相比之下,即便是一场凶险的战争,至少还保留着一线生机。这种 " 背水一战 " 的心态,反而可能让革命卫队表现出超乎寻常的战斗意志。
伊朗政权还有一个算盘:将战争塑造为 " 民族存亡之战 ",激发民族主义情绪,让那些反对政府的民众在外敌入侵面前转而支持政权。问题在于,2026 年的伊朗民众,是否还会相信这套叙事?当他们已经在街头喊出 " 不要加沙,不要黎巴嫩 " 时,一场由政权自身的核计划引发的战争,是否还能激发爱国热情?
美国和伊朗的潜在战争,从来不只是核武器问题,而是中东主导权之争、美国国内政治需求、全球能源安全利益的复合叠加。特朗普需要一场胜利来摆脱国内困境,伊朗无力开战但不得不全力备战以重置谈判条件,以色列需要彻底消除核威胁。

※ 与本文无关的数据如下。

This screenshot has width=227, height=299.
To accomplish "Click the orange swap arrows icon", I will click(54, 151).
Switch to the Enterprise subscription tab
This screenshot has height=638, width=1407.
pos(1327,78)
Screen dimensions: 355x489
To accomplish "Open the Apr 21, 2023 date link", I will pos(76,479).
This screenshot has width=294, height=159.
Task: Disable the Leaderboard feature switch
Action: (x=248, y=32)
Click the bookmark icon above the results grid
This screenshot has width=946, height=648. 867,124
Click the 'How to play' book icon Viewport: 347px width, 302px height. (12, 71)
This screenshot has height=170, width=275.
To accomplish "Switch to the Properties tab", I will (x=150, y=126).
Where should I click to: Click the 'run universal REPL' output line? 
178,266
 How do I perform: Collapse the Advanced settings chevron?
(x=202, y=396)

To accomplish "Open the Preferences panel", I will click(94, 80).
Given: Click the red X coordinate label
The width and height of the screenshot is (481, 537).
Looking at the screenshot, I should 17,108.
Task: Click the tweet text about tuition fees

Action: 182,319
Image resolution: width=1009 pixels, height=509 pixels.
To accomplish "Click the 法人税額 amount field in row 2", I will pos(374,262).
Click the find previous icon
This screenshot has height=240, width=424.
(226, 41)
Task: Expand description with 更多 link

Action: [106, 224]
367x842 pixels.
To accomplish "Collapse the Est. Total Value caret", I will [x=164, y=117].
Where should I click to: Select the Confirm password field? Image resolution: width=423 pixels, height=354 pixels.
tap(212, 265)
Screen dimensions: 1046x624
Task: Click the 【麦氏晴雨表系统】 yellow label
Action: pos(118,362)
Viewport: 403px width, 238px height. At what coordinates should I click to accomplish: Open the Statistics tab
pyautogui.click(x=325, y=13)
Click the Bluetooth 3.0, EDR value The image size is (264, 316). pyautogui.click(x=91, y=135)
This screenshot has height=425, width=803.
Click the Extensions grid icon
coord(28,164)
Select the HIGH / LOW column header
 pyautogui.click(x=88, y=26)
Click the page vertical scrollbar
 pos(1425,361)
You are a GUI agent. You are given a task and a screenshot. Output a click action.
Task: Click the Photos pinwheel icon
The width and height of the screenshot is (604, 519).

三方的需求都很强烈,但三方的底线又都很坚硬。美国忌惮油价飙升和陷入新的中东泥潭,伊朗担心打击会加速政权灭亡,双方都有顾虑,但都在用行动试探对方的底线。
2 月底的最后期限正在逼近,谈判桌上看不到实质性突破的迹象,军事部署已经完成,各方的姿态都已强硬到很难后退。接下来的几周,世界可能会看到一条新的中东势力脉络线。